CPU Cluster

A CPU Cluster is a group of linked computers that work together to achieve greater computing power than one computer alone. This type of system is used for applications such as scientific research, data processing, and rendering complex graphics. It is designed to be highly scalable and cost-effective, allowing organizations to add or remove hardware resources according to their needs. Each node in the cluster contains a single processor, while multiple nodes can be connected together via a network. By leveraging the collective power of these interconnected systems, users are able to significantly improve performance and reduce time spent on tasks. Additionally, because clusters are composed of many individual components working in unison, they are more resilient against failure than traditional single-processor solutions. All this makes them an attractive option for many businesses and organizations. 

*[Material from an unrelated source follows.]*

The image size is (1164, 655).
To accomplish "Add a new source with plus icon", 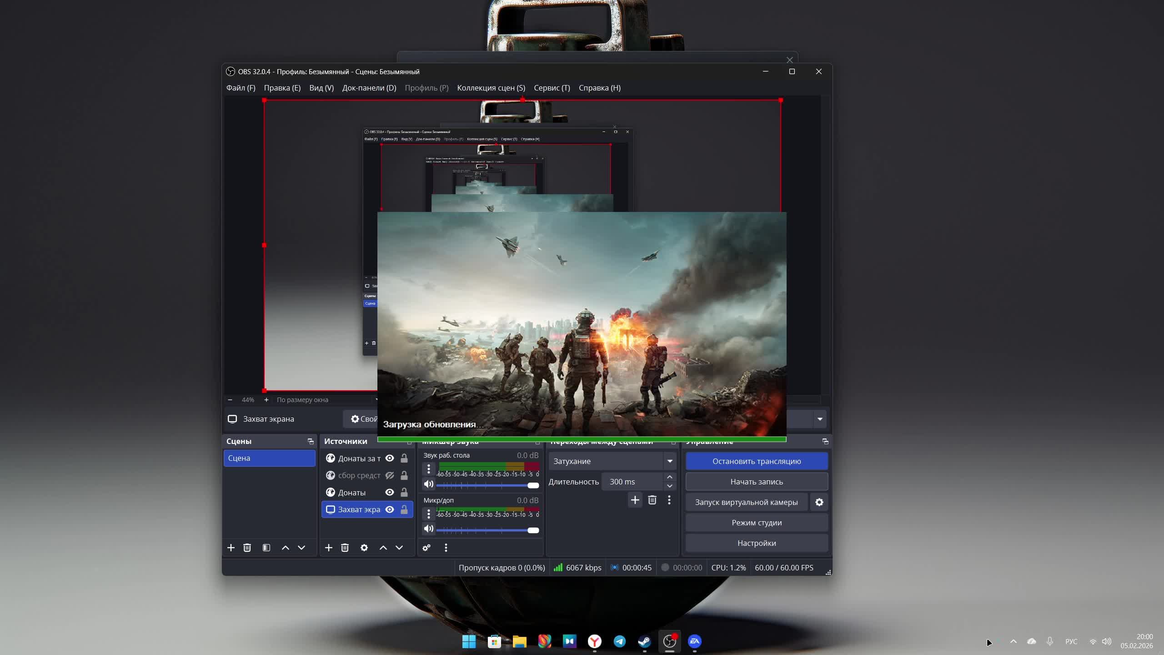I will click(328, 548).
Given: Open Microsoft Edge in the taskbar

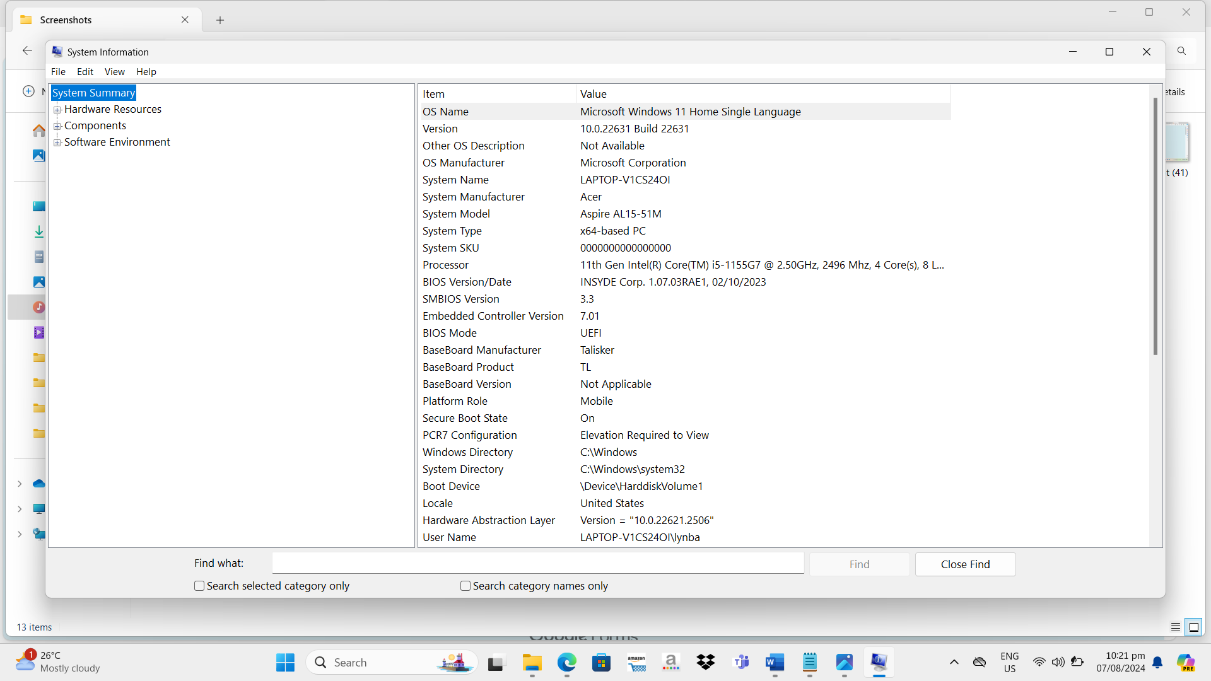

To provide the compute power needed to work with ever larger LLMs (and more capabilities to come), we built the Cerebras Wafer-Scale Cluster. The cluster allows many CS-2 systems to be used efficiently, in parallel, to speed up training dramatically. The largest Cerebras Cluster built to date is Andromeda, which has a remarkable 13.5 million AI-optimize compute cores spread across 16 CS-2 nodes. Each CS system is deployed together with a supporting CPU cluster. Depending on the type of installation (Wafer-Scale Cluster or Original Cerebras Installation), this supporting CPU cluster has different components. CPU cluster runs Cerebras software and is responsible for interaction with CS system(s). ML users interact directly with one of the CPU nodes in the CPU cluster.